### STATED PROBLEM
Return the data below without changes, from the start of the data through the line containing "Looking at the screenshot, I should [31, 103].", including both ends. Leave the pictures out of your answer.

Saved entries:
◇ ◇ ◇ ◇ ◇ ◇ ◇
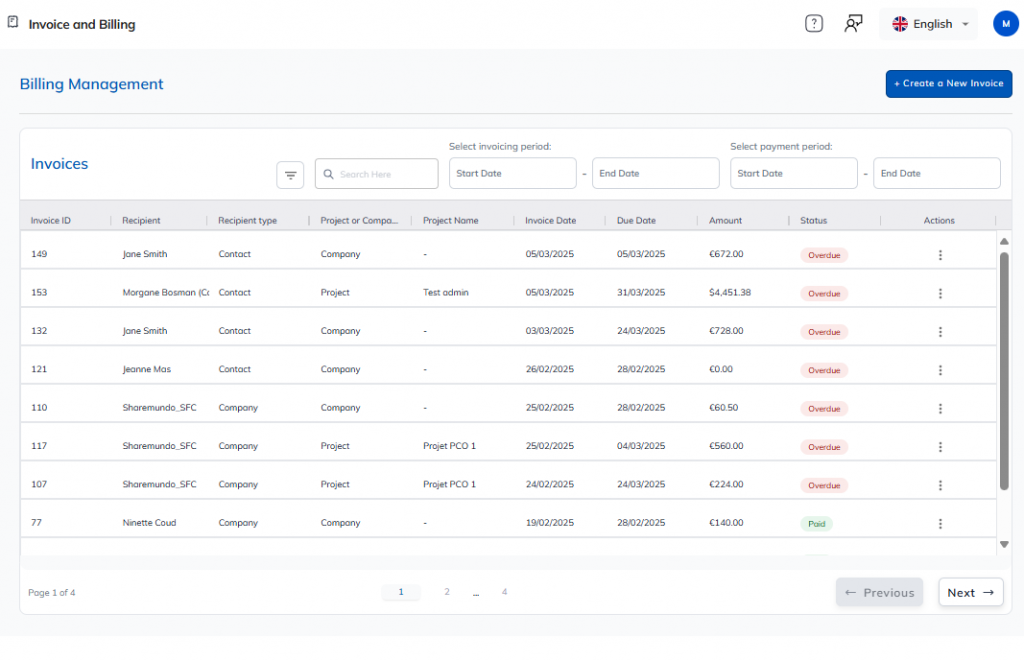Open actions menu for invoice 153
Screen dimensions: 1024x661
point(940,293)
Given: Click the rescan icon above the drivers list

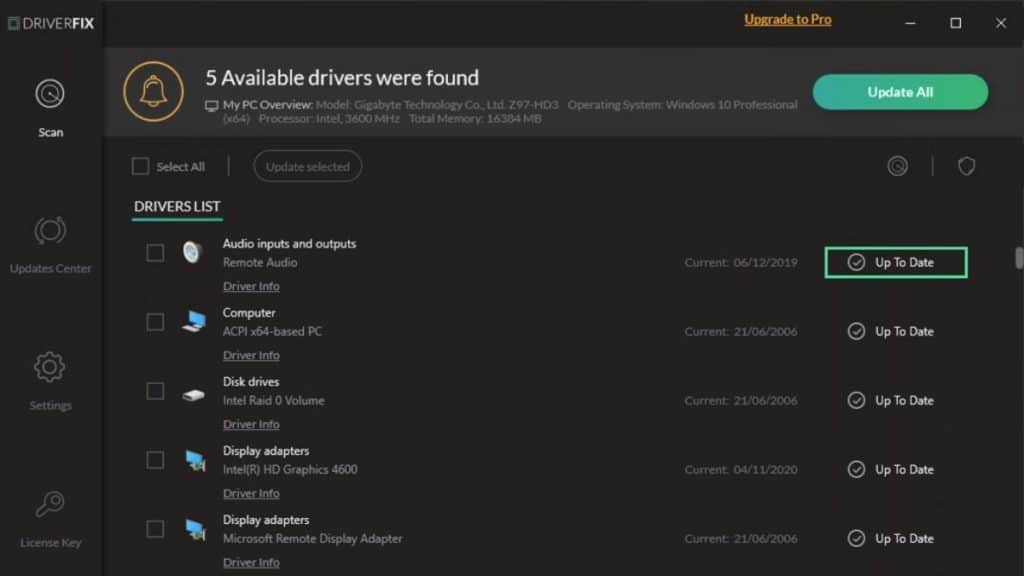Looking at the screenshot, I should pos(897,166).
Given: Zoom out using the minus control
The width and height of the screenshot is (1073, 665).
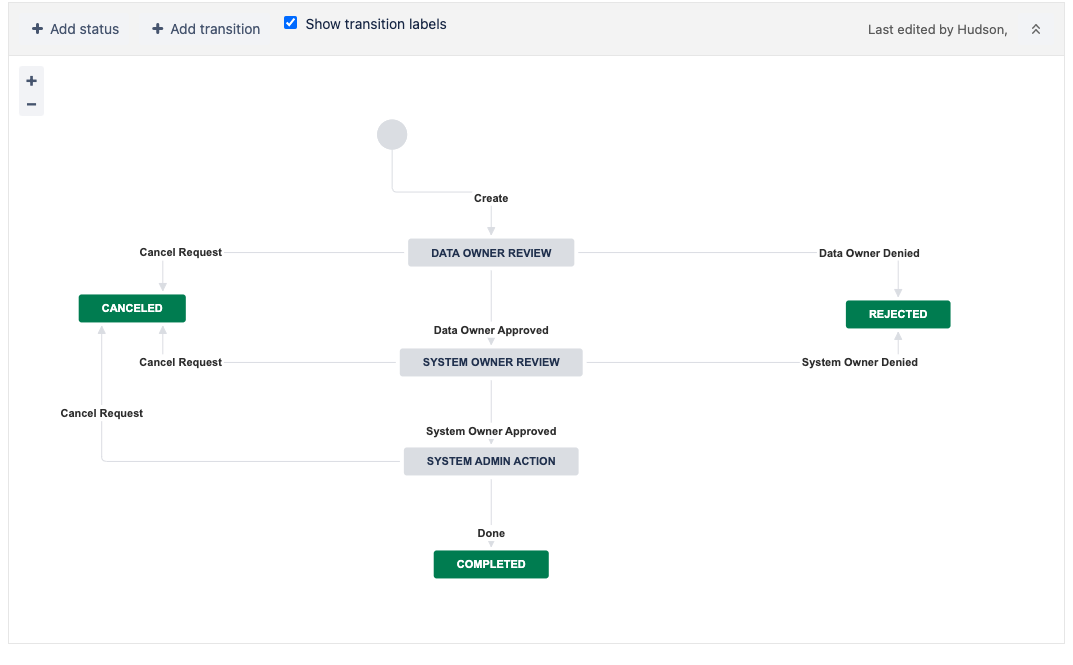Looking at the screenshot, I should [31, 103].
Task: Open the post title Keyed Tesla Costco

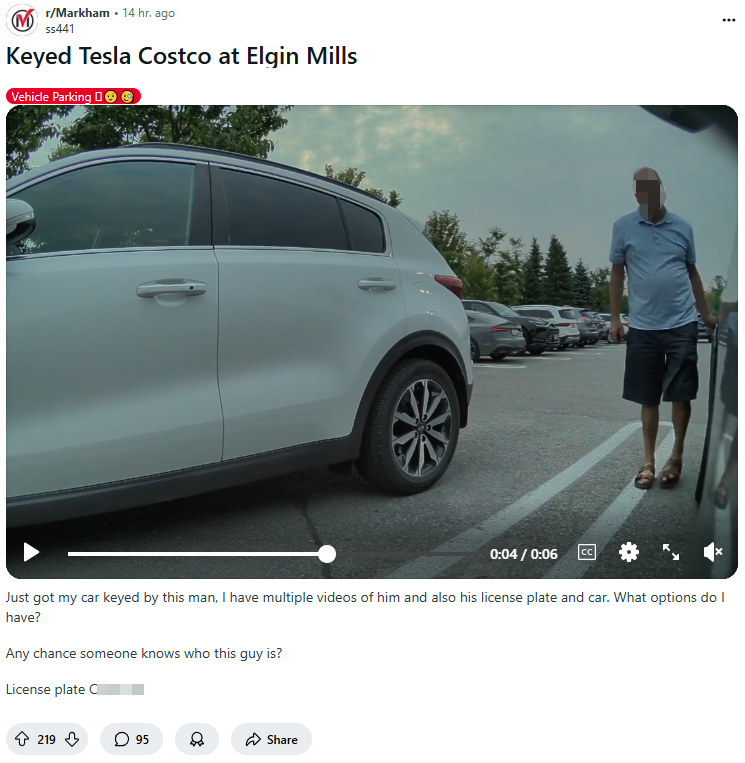Action: pyautogui.click(x=182, y=56)
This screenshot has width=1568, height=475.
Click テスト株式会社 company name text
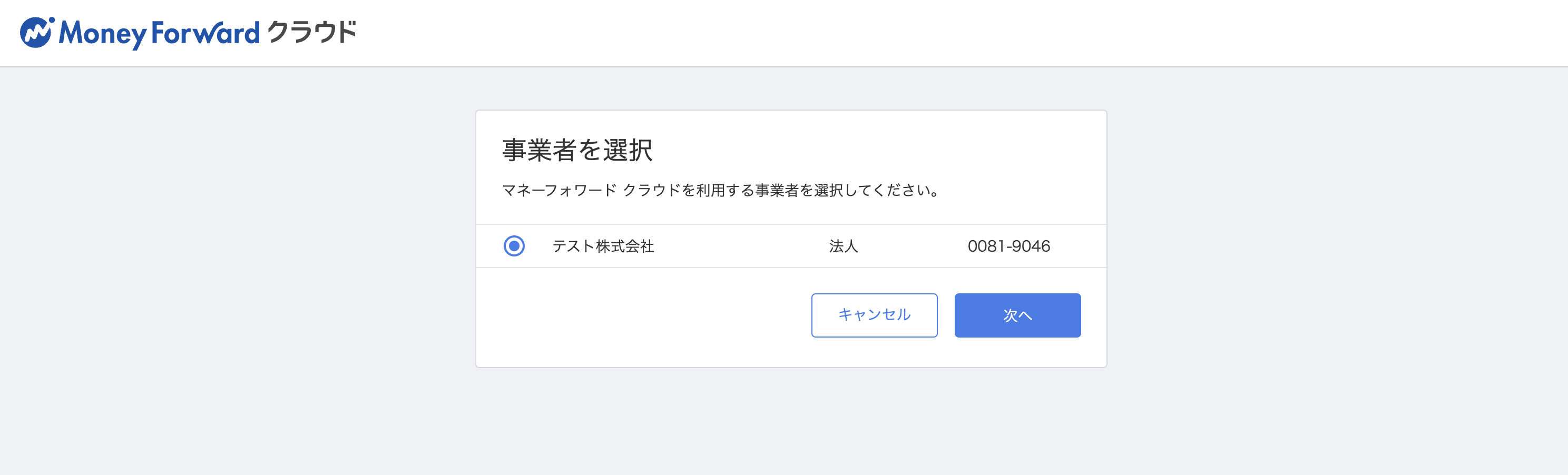pyautogui.click(x=604, y=246)
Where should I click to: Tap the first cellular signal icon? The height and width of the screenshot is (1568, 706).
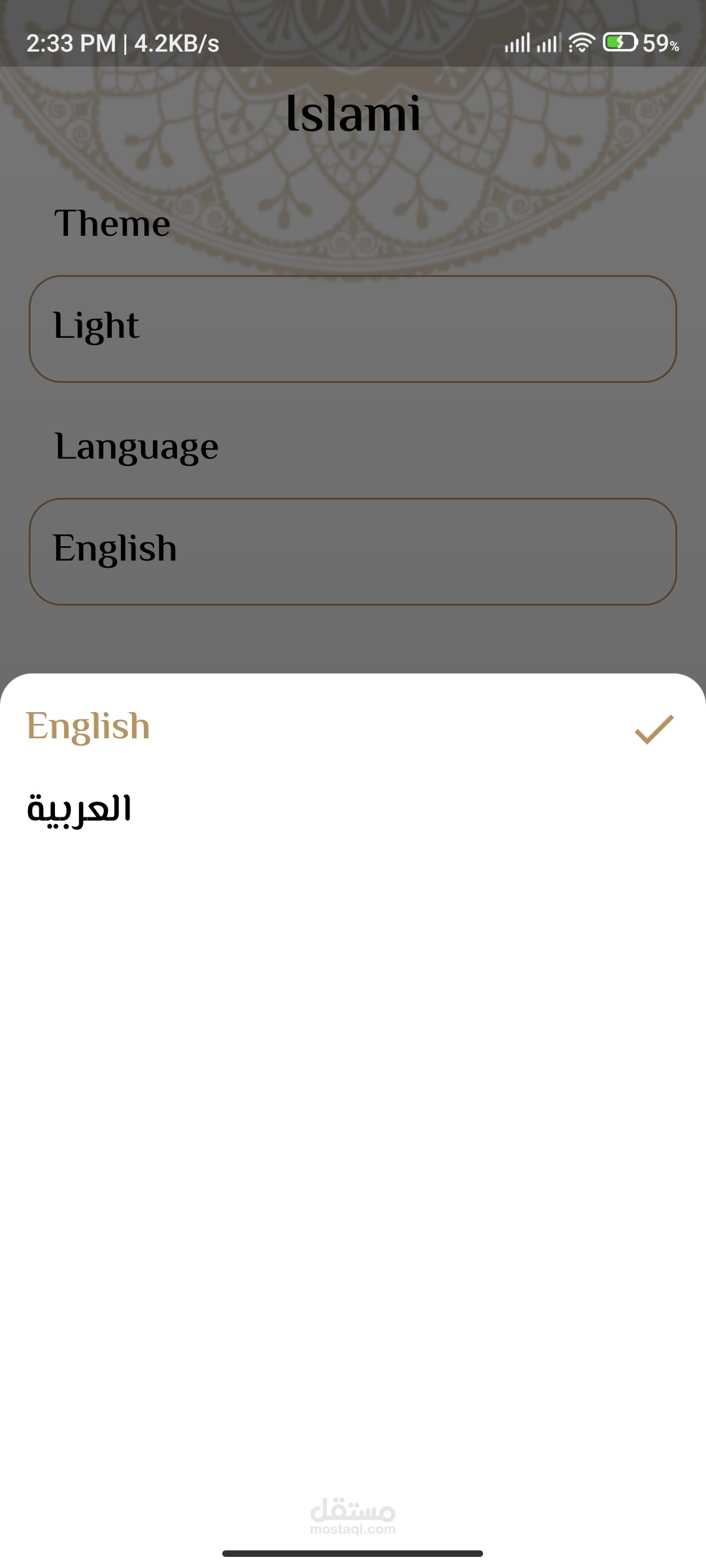pyautogui.click(x=517, y=43)
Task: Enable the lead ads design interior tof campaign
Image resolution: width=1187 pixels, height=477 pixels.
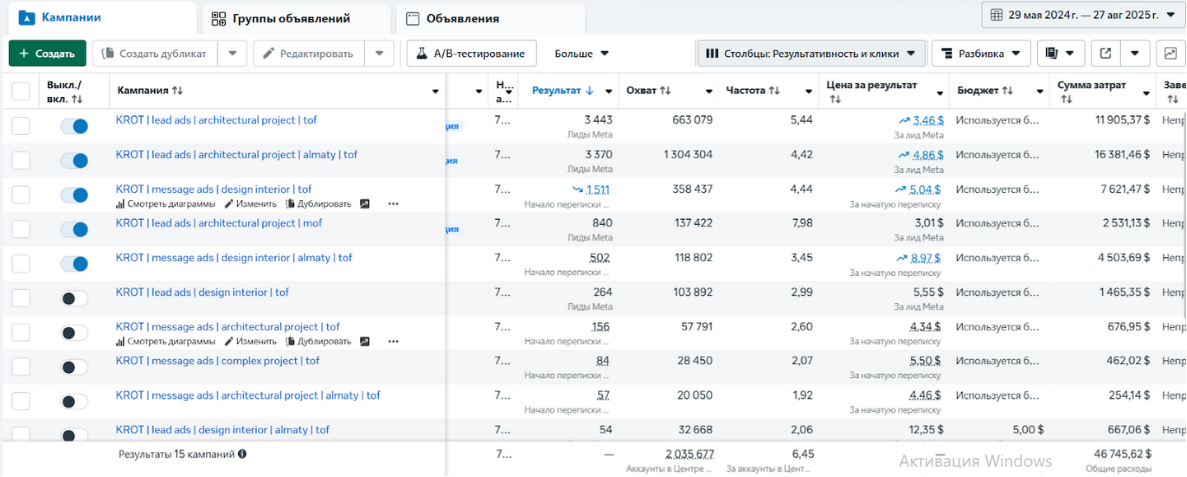Action: (x=74, y=298)
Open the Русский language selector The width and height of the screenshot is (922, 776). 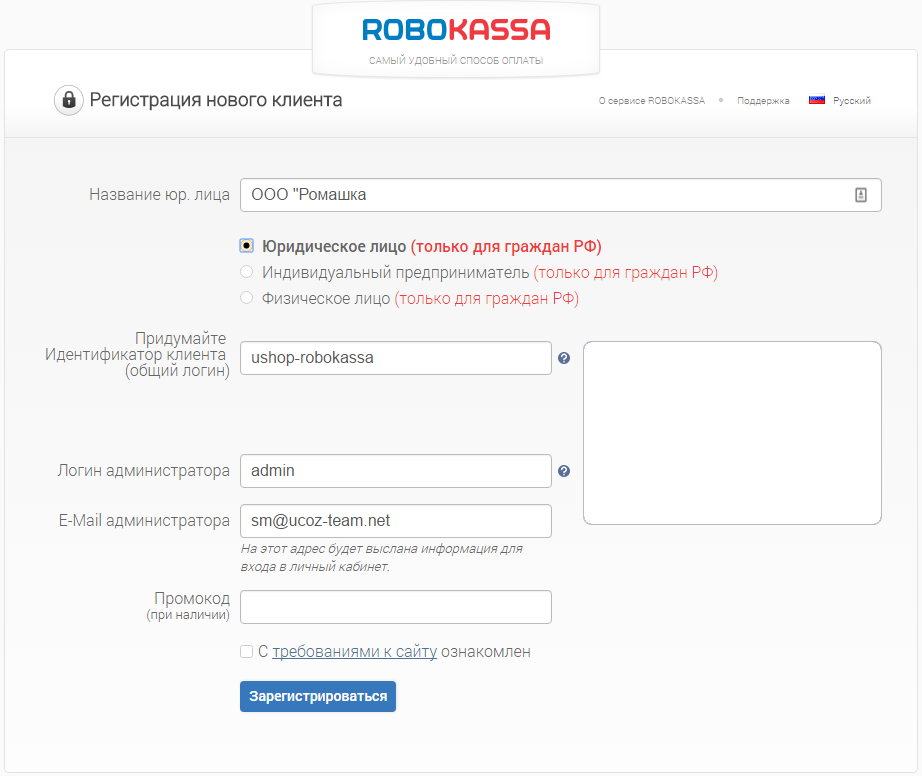[852, 101]
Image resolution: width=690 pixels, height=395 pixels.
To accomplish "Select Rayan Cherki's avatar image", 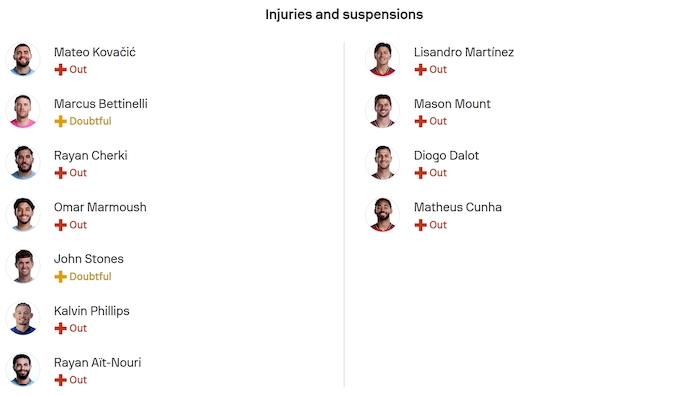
◇ ◇ ◇ ◇ ◇ ◇ ◇
### CORRECT RESULT
Open actions menu for invoice 153
Screen dimensions: 1024x661
point(940,293)
Given: Click the rescan icon above the drivers list

Looking at the screenshot, I should pos(897,166).
Given: Zoom out using the minus control
The width and height of the screenshot is (1073, 665).
Looking at the screenshot, I should [31, 103].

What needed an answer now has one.